D’un côté, la présence de « cadres » institutionnels (agrément de l’État), juridiques (franchise, label) et financiers (subventions) montre un réel « verrouillage » du fonctionnement.
De l’autre, l’égalité de reconnaissance des compétences entre un niveau bac + 5 et un niveau bac – 3, l’absence de circulation d’argent et la liberté d’organisation, d’initiative et de réalisation n’inaugurent-elles pas certaines pratiques dont on souhaite la généralisation ? Nous n’en sommes évidemment pas à l’autogestion généralisée (et l’État est toujours présent), mais l’auto-organisation est indéniable, le rejet de l’argent roi aussi.

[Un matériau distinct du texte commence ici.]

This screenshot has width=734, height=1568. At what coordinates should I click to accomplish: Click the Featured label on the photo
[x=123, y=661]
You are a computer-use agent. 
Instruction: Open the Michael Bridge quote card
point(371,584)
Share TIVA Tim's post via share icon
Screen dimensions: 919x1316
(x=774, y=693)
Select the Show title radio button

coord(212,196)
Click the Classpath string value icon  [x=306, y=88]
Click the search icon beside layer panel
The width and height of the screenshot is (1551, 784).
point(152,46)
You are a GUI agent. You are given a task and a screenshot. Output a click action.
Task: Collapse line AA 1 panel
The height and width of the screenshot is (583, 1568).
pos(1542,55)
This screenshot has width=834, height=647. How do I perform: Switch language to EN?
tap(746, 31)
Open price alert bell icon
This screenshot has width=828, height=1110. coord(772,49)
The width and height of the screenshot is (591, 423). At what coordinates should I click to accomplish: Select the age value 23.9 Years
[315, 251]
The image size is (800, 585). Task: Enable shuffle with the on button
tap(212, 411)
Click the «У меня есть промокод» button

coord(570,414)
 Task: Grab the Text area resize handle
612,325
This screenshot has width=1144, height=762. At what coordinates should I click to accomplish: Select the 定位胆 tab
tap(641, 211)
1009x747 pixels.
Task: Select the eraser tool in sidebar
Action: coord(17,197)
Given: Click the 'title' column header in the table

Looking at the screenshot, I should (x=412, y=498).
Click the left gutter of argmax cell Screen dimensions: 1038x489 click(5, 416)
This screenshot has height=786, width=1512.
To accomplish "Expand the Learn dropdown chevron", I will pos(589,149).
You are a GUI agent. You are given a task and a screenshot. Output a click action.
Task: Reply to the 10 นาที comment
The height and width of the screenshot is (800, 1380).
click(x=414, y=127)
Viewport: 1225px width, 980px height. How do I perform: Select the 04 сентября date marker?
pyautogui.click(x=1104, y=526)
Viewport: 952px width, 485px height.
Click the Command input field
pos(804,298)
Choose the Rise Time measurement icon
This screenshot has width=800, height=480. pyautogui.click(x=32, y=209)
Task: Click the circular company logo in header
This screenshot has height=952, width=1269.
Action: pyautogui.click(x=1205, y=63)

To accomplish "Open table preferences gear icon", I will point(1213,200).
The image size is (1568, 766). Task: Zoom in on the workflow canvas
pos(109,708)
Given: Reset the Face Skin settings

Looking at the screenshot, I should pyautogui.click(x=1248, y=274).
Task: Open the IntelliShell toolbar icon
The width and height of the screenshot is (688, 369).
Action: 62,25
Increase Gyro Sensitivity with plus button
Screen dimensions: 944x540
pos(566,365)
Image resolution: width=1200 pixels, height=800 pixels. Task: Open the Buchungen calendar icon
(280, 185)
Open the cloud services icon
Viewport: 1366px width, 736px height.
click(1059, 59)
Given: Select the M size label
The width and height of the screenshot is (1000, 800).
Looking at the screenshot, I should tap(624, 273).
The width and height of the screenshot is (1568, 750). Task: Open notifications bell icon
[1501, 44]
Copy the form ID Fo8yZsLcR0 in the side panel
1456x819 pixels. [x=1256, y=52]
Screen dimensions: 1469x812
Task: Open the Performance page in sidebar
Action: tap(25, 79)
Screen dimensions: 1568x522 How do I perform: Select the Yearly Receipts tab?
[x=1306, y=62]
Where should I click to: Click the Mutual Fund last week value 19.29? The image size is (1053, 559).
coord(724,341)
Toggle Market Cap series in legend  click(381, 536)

Doit-on considérer qu’en tolérant ces exemples d’économie parallèle, l’État se désengage à bon compte de ses obligations ?
N’est-il pas risqué pour lui de « laisser la bride sur le cou » à des centaines de citoyens (le fichier de l’accorderie 19 compte 600 membres) qui se « débrouillent » par eux-mêmes ? S’organiser en marge de l’État est toujours une façon de souligner ses lacunes en ce qui concerne les besoins réels de la population. Reste à élargir le plus possible ces formes d’auto-organisation jusqu’au point de rupture avec l’État. Pour ce dernier, tolérer des « bouts » d’autonomie ou d’indépendance dans le fonctionnement de la société est une chose. Se laisser supplanter par ces parcelles au fonctionnement acapitaliste en est une autre. C’est évidemment ce vers quoi nous devons tendre, en reliant ces formes d’organisation de la population travailleuse ou non, dans les entreprises et dans les quartiers. Cette « gymnastique », cette pratique, alliées à d’autres formes de luttes contre la société marchande dans laquelle nous vivons s’avèrent souvent une excellente préparation à la future société égalitaire et libertaire.





1. Pour Paris, il s’agit des accorderies des XIVe, XVIIIe, XIXe arrondissements et de celle du Grand Belleville qui recouvre les Xe, XIe et XXe arrondissements.